Seymour Cray and supercomputers
We are in the midst of World War II: the US military, through its team of experts, is constantly working to decipher the secret messages of the Nazi army. These experts are essentially mathematicians, physicists, engineers, and anyone with a strong logical and mathematical ability. In a short time, we have gone from manual cryptography to the creation of machines capable of probing all the combinations necessary to decrypt messages in code , such as those coming from the famous Enigma. A sort of pre-supercomputer was therefore used.
But the war, just as it had a beginning, also had an end. What happened to all these cryptography specialists? Many of them led very different lives before the war: mathematicians and physicists were academics, academics, researchers. The engineers, on the other hand, came from humbler family situations than their more "theoretical" colleagues, and were therefore salesmen, workers, or ran the family business. Like Seymour Cray, who initially ran his father's farm.
The birth of the ERA
After the war, many returned to their former lives, but others were not, such as William Norris and Howard Engstrom. The two had particular skills, exceptional machines, and a dream: to find a market for these machines outside the military sphere. And so, after a desperate search for funding, some compromise with the US Air Force and the acquisition of the company by a glider factory, they founded ERA ( Engineering Research Associates ), a company that had the purpose of realizing ad hoc machines and sell these supercomputers to airlines, the NSA, and others . The watchword was freedom . All engineers had to have as their sole concern the construction and improvement of their machines; thus the first tube supercomputers were born.

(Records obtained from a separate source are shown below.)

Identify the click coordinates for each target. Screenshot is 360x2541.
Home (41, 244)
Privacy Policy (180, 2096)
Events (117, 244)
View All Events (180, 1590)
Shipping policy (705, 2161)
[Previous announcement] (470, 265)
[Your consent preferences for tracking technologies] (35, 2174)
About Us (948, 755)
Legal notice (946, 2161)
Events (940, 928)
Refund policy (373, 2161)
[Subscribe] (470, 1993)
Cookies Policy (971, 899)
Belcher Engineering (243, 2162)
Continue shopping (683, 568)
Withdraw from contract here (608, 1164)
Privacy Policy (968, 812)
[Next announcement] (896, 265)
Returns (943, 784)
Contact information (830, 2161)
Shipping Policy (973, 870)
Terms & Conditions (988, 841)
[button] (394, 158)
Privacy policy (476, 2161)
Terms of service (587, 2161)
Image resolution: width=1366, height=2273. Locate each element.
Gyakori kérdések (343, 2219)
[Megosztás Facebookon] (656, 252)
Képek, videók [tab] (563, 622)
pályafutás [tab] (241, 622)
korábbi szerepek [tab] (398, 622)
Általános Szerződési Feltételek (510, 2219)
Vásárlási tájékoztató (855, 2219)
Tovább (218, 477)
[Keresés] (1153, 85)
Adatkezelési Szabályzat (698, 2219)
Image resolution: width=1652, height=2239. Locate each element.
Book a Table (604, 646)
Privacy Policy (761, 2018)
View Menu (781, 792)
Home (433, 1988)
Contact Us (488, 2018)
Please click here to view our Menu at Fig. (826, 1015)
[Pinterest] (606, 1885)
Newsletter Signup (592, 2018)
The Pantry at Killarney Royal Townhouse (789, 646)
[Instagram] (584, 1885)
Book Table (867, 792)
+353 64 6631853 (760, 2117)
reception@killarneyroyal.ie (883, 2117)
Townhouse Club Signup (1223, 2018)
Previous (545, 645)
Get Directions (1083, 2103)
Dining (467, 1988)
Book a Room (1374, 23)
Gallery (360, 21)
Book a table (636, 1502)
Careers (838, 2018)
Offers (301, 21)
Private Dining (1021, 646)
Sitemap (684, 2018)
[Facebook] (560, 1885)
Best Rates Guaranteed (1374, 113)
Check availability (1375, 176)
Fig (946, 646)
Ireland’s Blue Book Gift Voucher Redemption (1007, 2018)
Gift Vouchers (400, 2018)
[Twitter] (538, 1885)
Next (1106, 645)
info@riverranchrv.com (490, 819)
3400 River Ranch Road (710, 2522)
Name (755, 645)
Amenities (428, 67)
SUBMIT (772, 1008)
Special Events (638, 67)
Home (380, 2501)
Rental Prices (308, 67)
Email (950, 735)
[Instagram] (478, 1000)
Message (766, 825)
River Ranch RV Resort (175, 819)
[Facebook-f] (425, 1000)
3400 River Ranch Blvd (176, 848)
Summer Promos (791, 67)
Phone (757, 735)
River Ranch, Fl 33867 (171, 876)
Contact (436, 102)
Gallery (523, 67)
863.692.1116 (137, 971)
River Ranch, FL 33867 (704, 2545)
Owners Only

In this context, Seymour Cray appears for the first time : fresh from a degree in electronic engineering at the University of Minnesota, he was hired in ERA and, at the age of 25, he immediately distinguished himself both from a technical point of view and as a leader. Brilliant, dedicated to work but not workaholic, he loved to immerse himself in his circuits without any kind of distraction; for this reason, since he hated the constant interference of managers, at one point he began to work alone in a laboratory in Chippewa.
He had little patience with colleagues who he thought were asking "stupid" questions or weren't quick enough to complete a task, but he had everyone's respect. After two weeks, if Cray said something could be done better and needed to be changed, then it had to be. Within a few weeks he won the trust of all his colleagues , even the older and more experienced ones, and with him they built ever more powerful and faster machines.
Seymour Cray's machines
In particular we recall the computer 1103, the first to mount transistors in place of valves ; this machine represented a real watershed between the “old” tube technology and the “new” transistor. After the sale of the ERA in 1957, the marriage between Cray and the company ended, but that did not stop him: he worked at the CDC ( Control Data Corporation ) and then founded his company in 1972, Cray Research Inc. , With the purpose to develop ever more powerful and faster machines and in total creative freedom.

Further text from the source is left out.